Débutée vers 1600, la présence humaine sur l'Île Maurice a engendré une réduction considérable de plus de 95% des habitats naturels. La destruction et la fragilisation des écosystèmes sont dues à l'exploitation sylvicole et agricole, à la surexploitation des ressources naturelles et à l’urbanisation. Le développement d’espèces invasives végétales et animales introduites contribue à la perte de biodiversité et d’intégrité des écosystèmes.
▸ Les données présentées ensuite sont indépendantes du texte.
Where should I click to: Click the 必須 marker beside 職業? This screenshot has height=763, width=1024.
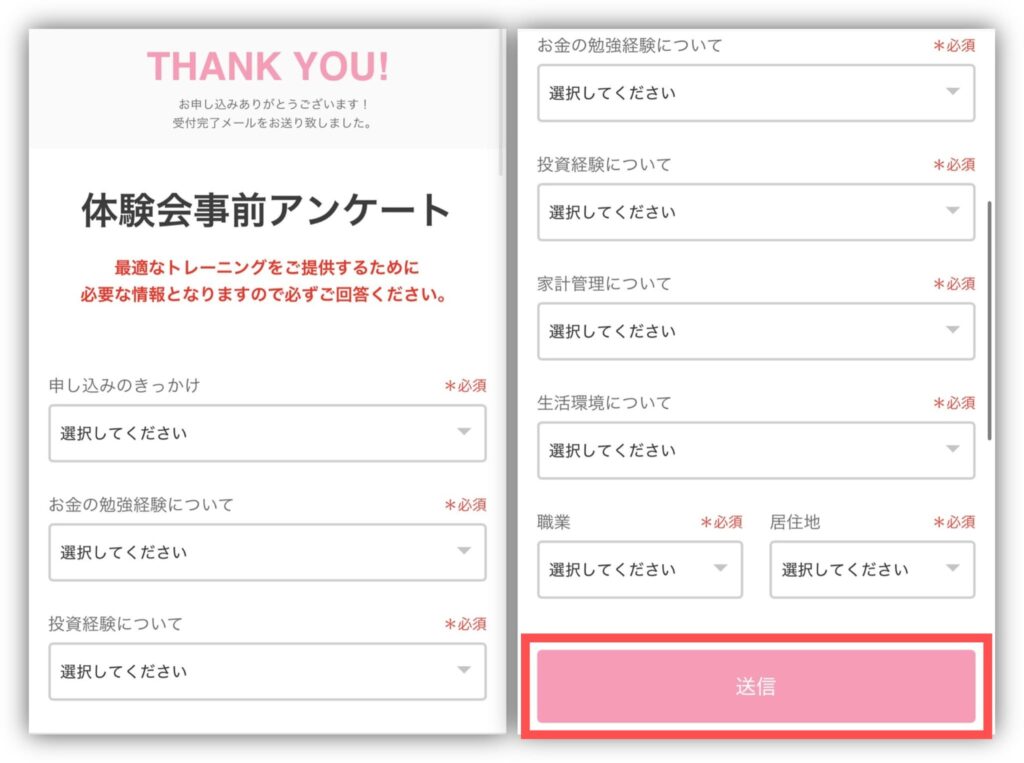click(721, 522)
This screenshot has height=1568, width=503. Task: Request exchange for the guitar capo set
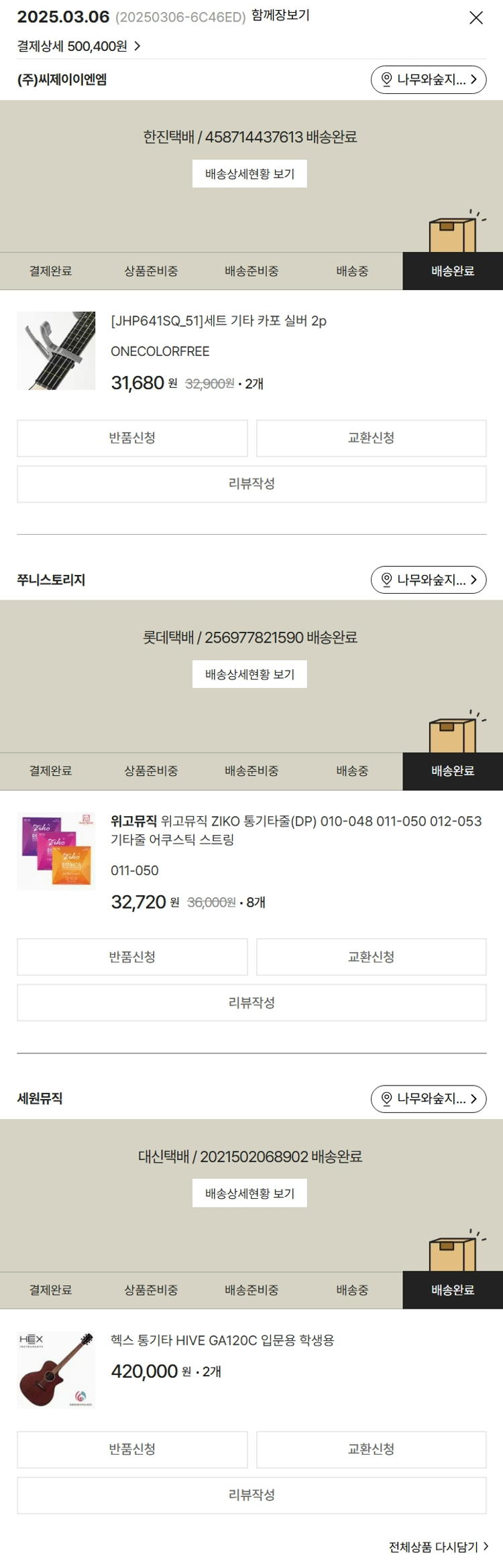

Avec Madagascar, les îles de la République de Maurice constituent pourtant un « hotspot » de biodiversité unique au monde, fort d’un taux d’endémisme les plus élevés au monde.

 

La structuration des politiques publiques en matière d'environnement et les efforts entrepris depuis une quinzaine d’année ont permis des avancées considérables mais les écosystèmes insulaires mauriciens demeurent fortement menacés. Ainsi Maurice compte aujourd'hui 750 espèces de plantes vasculaires, dont 267 espèces endémiques menacées de disparition pour 89 % d'entre-elles.

 

Initiée dès les années 70, la collection dynamique du Conservatoire botanique national de Brest contient une forte proportion de plantes menacées des îles océaniques et notamment des îles Mascareignes. C’est la première collection au monde pour le nombre et la rareté des taxons originaires de ces îles. Cette mise en collection, souvent réalisée dans l’urgence, a permis de sauvegarder de nombreuses espèces dont certaines auraient disparu sans son intervention. Depuis 2007, le Conservatoire botanique a engagé de nombreuses actions et coopérations avec divers partenaires mauriciens de la conservation.

 

Aujourd'hui, le projet mené en collaboration avec Klorane Botanical Foundation s'inscrit dans une nouvelle dynamique en proposant des approches originales destinées à cibler ses actions sur la conservation des éléments les plus menacés de la flore mauricienne.